Once you’ve got your first appointment set with your financial planner, part of the hard work is over. You’ve found the right planner for your needs and budget, done your research on your financial planner, and gathered all the things you’ll need to bring for your first appointment.

There are a few things you should know about any financial planner you’re considering in advance of booking an appointment. Make sure the person you’re considering is a fee-only financial planner, or someone who’s compensated only by the amount you pay, and not by any commissions from products they sell. Also, make sure the planner is a fiduciary — someone who’s required to have your best interests and outcomes in mind when making choices and recommendations for you.

Once you’ve made an appointment, you might already have a list of specific things you want to know. But, there are some baseline questions you should ask during your first appointment to make the most of your new financial planning relationship.

1. How much do you charge, and what will the total cost be? 

Being clear on all the costs and charges involved with financial planning is critical.

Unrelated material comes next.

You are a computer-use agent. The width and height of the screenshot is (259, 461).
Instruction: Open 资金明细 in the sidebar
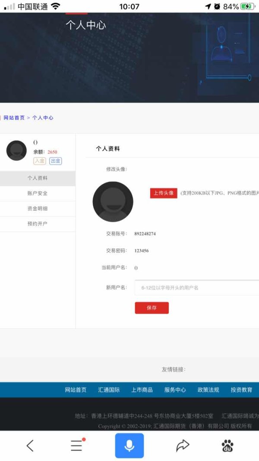[38, 209]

Get an idea of exactly how much the planner you’re considering charges for each service they offer, and what you should expect to get in return.

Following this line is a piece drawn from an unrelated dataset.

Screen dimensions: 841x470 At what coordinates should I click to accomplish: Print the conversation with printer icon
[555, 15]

For anyone hiring someone to manage investments, financial planner Malik S. Lee wishes his clients would take this question one step further. “When people ask questions about cost, they usually think in terms of fees a planner charges directly to them as a client. But that only scratches the surface,” he wrote for Insider. 

Oftentimes, the accounts and funds that planners invest your money in also have costs. These costs could include trading costs and expense ratios. Ask about any fees on accounts, and of course, the management fee that the financial planner will charge. The management fee alone is typically 1% to 2% of your portfolio’s value, Insider’s Tanza Loudenback reports. 

Have the financial planner total up all those costs so that you’re well informed and better able to compare their costs to other planners you’re considering. 

2. How many clients do you have?

Having a lot of clients who already trust them might sound like a good thing, but it may mean trouble for your experience. 

Zoe Financial CEO Andres Garcia-Amaya interviewed over 1,300 financial planners when looking for financial planners to hire to join the company. He found that this question was often revealing of not only how much free time they had to offer, but also how attentive their service was. 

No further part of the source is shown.